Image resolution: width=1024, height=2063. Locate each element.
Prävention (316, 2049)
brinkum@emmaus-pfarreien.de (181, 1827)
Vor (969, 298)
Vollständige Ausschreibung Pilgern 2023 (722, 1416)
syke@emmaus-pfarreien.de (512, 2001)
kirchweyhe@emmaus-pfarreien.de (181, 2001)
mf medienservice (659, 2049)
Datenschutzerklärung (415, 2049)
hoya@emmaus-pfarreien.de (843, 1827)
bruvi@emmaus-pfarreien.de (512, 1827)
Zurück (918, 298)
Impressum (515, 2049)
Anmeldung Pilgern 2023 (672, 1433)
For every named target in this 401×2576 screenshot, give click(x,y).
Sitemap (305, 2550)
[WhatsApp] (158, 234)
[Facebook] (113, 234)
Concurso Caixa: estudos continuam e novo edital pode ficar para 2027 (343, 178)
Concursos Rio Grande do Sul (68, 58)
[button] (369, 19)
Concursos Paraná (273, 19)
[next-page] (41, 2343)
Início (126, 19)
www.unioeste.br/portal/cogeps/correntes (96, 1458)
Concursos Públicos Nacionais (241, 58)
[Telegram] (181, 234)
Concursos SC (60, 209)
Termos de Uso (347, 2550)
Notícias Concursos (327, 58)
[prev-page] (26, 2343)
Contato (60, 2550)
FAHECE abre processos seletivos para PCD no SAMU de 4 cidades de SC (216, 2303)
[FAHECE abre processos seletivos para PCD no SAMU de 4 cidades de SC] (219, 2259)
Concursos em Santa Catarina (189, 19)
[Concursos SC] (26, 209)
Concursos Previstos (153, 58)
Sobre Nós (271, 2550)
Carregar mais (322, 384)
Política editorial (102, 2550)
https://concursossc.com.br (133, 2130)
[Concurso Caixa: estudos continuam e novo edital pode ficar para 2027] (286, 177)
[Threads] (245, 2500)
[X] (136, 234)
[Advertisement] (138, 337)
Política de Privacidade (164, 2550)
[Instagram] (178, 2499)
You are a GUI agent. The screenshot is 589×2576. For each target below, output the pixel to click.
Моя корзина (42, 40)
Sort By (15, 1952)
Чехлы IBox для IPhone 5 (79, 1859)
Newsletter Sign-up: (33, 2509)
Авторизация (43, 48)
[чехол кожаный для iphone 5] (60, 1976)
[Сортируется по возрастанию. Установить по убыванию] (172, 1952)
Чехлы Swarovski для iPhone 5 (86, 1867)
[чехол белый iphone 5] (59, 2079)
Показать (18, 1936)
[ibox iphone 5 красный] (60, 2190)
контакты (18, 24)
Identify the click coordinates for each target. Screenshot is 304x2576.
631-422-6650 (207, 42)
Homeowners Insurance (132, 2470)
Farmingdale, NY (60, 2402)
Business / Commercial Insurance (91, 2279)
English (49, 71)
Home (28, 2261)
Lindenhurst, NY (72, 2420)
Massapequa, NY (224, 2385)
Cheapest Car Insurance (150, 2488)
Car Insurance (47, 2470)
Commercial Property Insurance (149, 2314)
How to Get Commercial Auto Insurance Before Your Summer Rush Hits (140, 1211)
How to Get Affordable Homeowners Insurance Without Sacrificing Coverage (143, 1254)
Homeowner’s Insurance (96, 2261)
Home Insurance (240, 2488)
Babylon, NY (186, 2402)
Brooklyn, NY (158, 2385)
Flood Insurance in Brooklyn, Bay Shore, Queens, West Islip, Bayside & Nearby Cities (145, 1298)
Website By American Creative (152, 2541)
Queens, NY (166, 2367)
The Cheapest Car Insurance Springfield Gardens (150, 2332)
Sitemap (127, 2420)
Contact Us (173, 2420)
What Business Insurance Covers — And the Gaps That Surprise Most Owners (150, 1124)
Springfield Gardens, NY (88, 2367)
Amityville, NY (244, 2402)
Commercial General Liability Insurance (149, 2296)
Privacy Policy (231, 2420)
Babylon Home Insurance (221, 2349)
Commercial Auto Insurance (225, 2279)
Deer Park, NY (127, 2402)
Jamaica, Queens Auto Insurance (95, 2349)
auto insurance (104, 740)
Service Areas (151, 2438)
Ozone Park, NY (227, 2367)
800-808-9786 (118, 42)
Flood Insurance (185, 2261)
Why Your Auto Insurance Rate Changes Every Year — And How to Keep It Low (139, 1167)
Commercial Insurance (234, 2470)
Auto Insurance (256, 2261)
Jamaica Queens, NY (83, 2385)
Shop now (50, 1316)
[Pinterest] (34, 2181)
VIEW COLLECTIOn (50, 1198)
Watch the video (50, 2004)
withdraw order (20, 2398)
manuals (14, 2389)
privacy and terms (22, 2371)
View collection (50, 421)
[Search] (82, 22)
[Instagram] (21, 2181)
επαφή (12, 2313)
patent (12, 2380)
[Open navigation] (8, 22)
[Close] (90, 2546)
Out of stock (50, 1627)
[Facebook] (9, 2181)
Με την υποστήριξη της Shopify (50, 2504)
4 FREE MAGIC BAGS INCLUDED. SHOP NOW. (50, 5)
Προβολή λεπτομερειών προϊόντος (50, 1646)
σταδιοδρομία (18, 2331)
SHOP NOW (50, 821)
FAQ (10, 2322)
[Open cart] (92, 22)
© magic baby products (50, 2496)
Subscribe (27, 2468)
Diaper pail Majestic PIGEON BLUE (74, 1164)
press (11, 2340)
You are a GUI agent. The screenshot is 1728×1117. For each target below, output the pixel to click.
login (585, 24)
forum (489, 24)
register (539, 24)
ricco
◇ ◇ ◇ ◇ ◇
Exercise instructions: Restate exactly each line of the data from the one bearing "[Search] (82, 22)" to the end, and add nothing.

Solution to the exercise:
[Search] (82, 22)
[Instagram] (21, 2181)
επαφή (12, 2313)
patent (12, 2380)
[Open navigation] (8, 22)
[Close] (90, 2546)
Out of stock (50, 1627)
[Facebook] (9, 2181)
Με την υποστήριξη της Shopify (50, 2504)
4 FREE MAGIC BAGS INCLUDED. SHOP NOW. (50, 5)
Προβολή λεπτομερειών προϊόντος (50, 1646)
σταδιοδρομία (18, 2331)
SHOP NOW (50, 821)
FAQ (10, 2322)
[Open cart] (92, 22)
© magic baby products (50, 2496)
Subscribe (27, 2468)
Diaper pail Majestic PIGEON BLUE (74, 1164)
press (11, 2340)
You are a GUI agent. The screenshot is 1728×1117. For each target below, output the pixel to click.
login (585, 24)
forum (489, 24)
register (539, 24)
ricco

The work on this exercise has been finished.